Tak Perlu Membanding-Bandingkan
Masa muda saya tumbuh di lingkungan di mana orang-orang suka membanding-bandingkan. Pernah ada tamu (kawan lama ayah) bertanya kepada ayah, saya kuliah di mana? Ayah saya menjawab bahwa saya kuliah di STAIN. Si tamu lalu menyayangkan hal itu sambil membanding-bandingkan anaknya yang dia sekolahkan di SMK dan sekarang sudah bekerja di sebuah bengkel. Katanya, kalau kuliah di kampus agama akan susah kerja dan bisa-bisa hanya jadi pengangguran. Saya hanya tersenyum mendengar hal yang "ada benarnya" itu.
Tapi benar, saat lulus kuliah jadi sarjana saya memang tidak langsung bekerja. Kesibukan saya hanya membantu orang tua dan ngajar anak kecil mengaji sambil kuliah lagi di strata dua. Pada masa ini lebih sering saya mendengar orang yang menbanding-bandingkan diri saya dengan orang lain yang dianggap sudah sukses sebab sudah bekerja. Intinya, saya dianggap kalah bila dibandingkan dengan si A, B, C, D, dan seterusnya yang sudah mandiri menghasilkan uang sedangkan saya hanya menghabiskan uang. Yang lain sudah jadi orang, saya masih pengangguran yang kerjaannya hanya rebahan baca buku. Apalagi saya mengambil jurusan hukum islam, dianggap sok idealis.
Pernah saya mengadu pada salah satu guru saya, seorang dosen senior di kampus, bahwa saya ingin bekerja, siapa tahu ada lowongan staff di kampus daripada menganggur. hahaha... Beliau tegas tanpa berpikir panjang langsung menjawab, jangan!. Teruskan saja kuliahmu sampai lulus soal kerja apa kata nanti, katanya.
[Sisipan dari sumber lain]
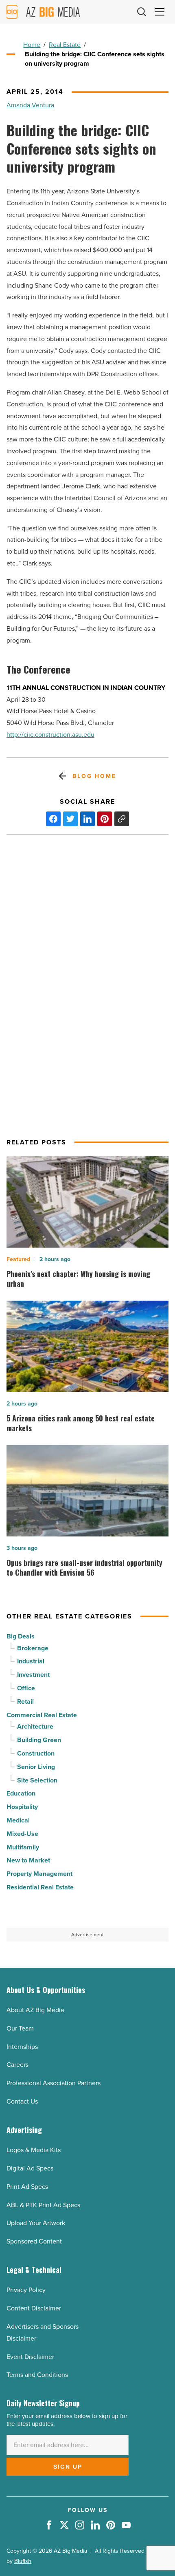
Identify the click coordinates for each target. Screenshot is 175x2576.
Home (31, 44)
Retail (25, 1701)
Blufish (22, 2561)
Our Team (20, 2028)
Meski agak kecewa, tapi saya mematuhi saran itu.
Sekarang, bila mengingat masa-masa itu saya bersyukur pada Allah yang meneguhkan langkah saya. Kadang saya bertemu dengan si A, B, C, D yang dulu dijadikan banding-bandingan dengan saya, namun sekarang tampaknya semua pihak setuju bahwa saya sudah jauh di atas mereka semua dalam semua aspek. Saya juga bertemu yang suka membandingkan yang sekarang menampakkan respek dan pengakuan, namun respek yang sama sulit saya berikan sebab tahu bahwa dia tidak menghargai proses yang saya lalui.
Ini hanya kisah saya, tapi saya yakin saya tidak sendiri. Pasti dari anda banyak yang berada di posisi yang sama, dibanding-bandingkan dengan orang lain tatkala masih berproses. Itu adalah tantangan yang jangan sampai membuat anda berhenti berproses. Belajarlah, lalui jalan anda bila itu jelas-jelas bagus lalu kejar kesuksesan anda sendiri.
Kita hanya wajib ikhtiyar menapaki jalan, soal hasilnya itu adalah urusan Tuhan. Karena itu, dalam hadis-hadis yang ditemukan hanya pujian bagi orang yang berproses, bukan bagi orang yang sudah "sampai" sebab sampai di posisi mana adalah porsi rezeki dari Tuhan. Yang dipuji oleh Nabi adalah orang yang mencari ilmu, orang yang bekerja, orang yang tangguh, orang yang membantu orang lain dan semacamnya yang selalu melambangkan sebuah proses tanpa akhir, bukan orang yang jadi juragan, jadi pejabat, jadi kyai atau jadi apa pun. Sebab itu tidak tepat membanding-bandingkan posisi atau profesi seseorang dengan orang lain, penghasilan seseorang dengan orang lain atau pun pangkat seseorang dengan orang lain.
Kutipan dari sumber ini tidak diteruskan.